- Task statement
Your answer must be the full set of entries, repeated exactly.

- Stored data

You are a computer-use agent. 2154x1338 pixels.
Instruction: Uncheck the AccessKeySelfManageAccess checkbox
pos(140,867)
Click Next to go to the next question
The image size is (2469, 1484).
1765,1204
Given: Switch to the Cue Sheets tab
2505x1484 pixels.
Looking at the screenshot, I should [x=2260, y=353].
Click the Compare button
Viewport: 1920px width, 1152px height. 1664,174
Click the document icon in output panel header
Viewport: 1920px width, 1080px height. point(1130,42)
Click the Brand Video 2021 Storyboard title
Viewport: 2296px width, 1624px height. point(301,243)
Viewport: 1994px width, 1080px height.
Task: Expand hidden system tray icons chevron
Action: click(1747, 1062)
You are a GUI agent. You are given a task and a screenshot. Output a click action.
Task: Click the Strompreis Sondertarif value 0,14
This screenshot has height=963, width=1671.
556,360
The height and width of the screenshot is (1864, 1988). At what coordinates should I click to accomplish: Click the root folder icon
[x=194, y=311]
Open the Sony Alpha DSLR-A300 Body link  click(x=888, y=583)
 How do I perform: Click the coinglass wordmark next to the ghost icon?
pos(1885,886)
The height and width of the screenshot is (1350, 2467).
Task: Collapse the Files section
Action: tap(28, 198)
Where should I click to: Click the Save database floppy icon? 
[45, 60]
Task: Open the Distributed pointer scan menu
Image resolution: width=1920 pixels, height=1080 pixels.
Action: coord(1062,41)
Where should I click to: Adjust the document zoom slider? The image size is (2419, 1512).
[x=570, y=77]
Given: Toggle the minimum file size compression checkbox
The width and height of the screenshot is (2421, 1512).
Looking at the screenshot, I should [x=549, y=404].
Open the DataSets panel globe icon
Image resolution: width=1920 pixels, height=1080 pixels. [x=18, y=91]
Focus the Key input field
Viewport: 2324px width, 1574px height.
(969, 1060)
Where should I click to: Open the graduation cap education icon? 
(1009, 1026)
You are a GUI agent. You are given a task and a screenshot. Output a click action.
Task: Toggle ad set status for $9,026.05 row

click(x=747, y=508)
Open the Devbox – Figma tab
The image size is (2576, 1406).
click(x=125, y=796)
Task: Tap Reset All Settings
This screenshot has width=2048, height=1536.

- Problem solution
You are a computer-use agent. 2154x1338 pixels.
Instruction: Uncheck the AccessKeySelfManageAccess checkbox
pos(140,867)
Click Next to go to the next question
The image size is (2469, 1484).
1765,1204
Given: Switch to the Cue Sheets tab
2505x1484 pixels.
Looking at the screenshot, I should [x=2260, y=353].
Click the Compare button
Viewport: 1920px width, 1152px height. 1664,174
Click the document icon in output panel header
Viewport: 1920px width, 1080px height. point(1130,42)
Click the Brand Video 2021 Storyboard title
Viewport: 2296px width, 1624px height. point(301,243)
Viewport: 1994px width, 1080px height.
Task: Expand hidden system tray icons chevron
Action: click(1747, 1062)
You are a GUI agent. You are given a task and a screenshot. Output a click action.
Task: Click the Strompreis Sondertarif value 0,14
This screenshot has height=963, width=1671.
556,360
The height and width of the screenshot is (1864, 1988). At what coordinates should I click to accomplish: Click the root folder icon
[x=194, y=311]
Open the Sony Alpha DSLR-A300 Body link  click(x=888, y=583)
 How do I perform: Click the coinglass wordmark next to the ghost icon?
pos(1885,886)
The height and width of the screenshot is (1350, 2467).
Task: Collapse the Files section
Action: tap(28, 198)
Where should I click to: Click the Save database floppy icon? 
[45, 60]
Task: Open the Distributed pointer scan menu
Image resolution: width=1920 pixels, height=1080 pixels.
Action: coord(1062,41)
Where should I click to: Adjust the document zoom slider? The image size is (2419, 1512).
[x=570, y=77]
Given: Toggle the minimum file size compression checkbox
The width and height of the screenshot is (2421, 1512).
Looking at the screenshot, I should [x=549, y=404].
Open the DataSets panel globe icon
Image resolution: width=1920 pixels, height=1080 pixels. [x=18, y=91]
Focus the Key input field
Viewport: 2324px width, 1574px height.
(969, 1060)
Where should I click to: Open the graduation cap education icon? 
(1009, 1026)
You are a GUI agent. You are given a task and a screenshot. Output a click action.
Task: Toggle ad set status for $9,026.05 row

click(x=747, y=508)
Open the Devbox – Figma tab
The image size is (2576, 1406).
click(x=125, y=796)
Task: Tap Reset All Settings
This screenshot has width=2048, height=1536.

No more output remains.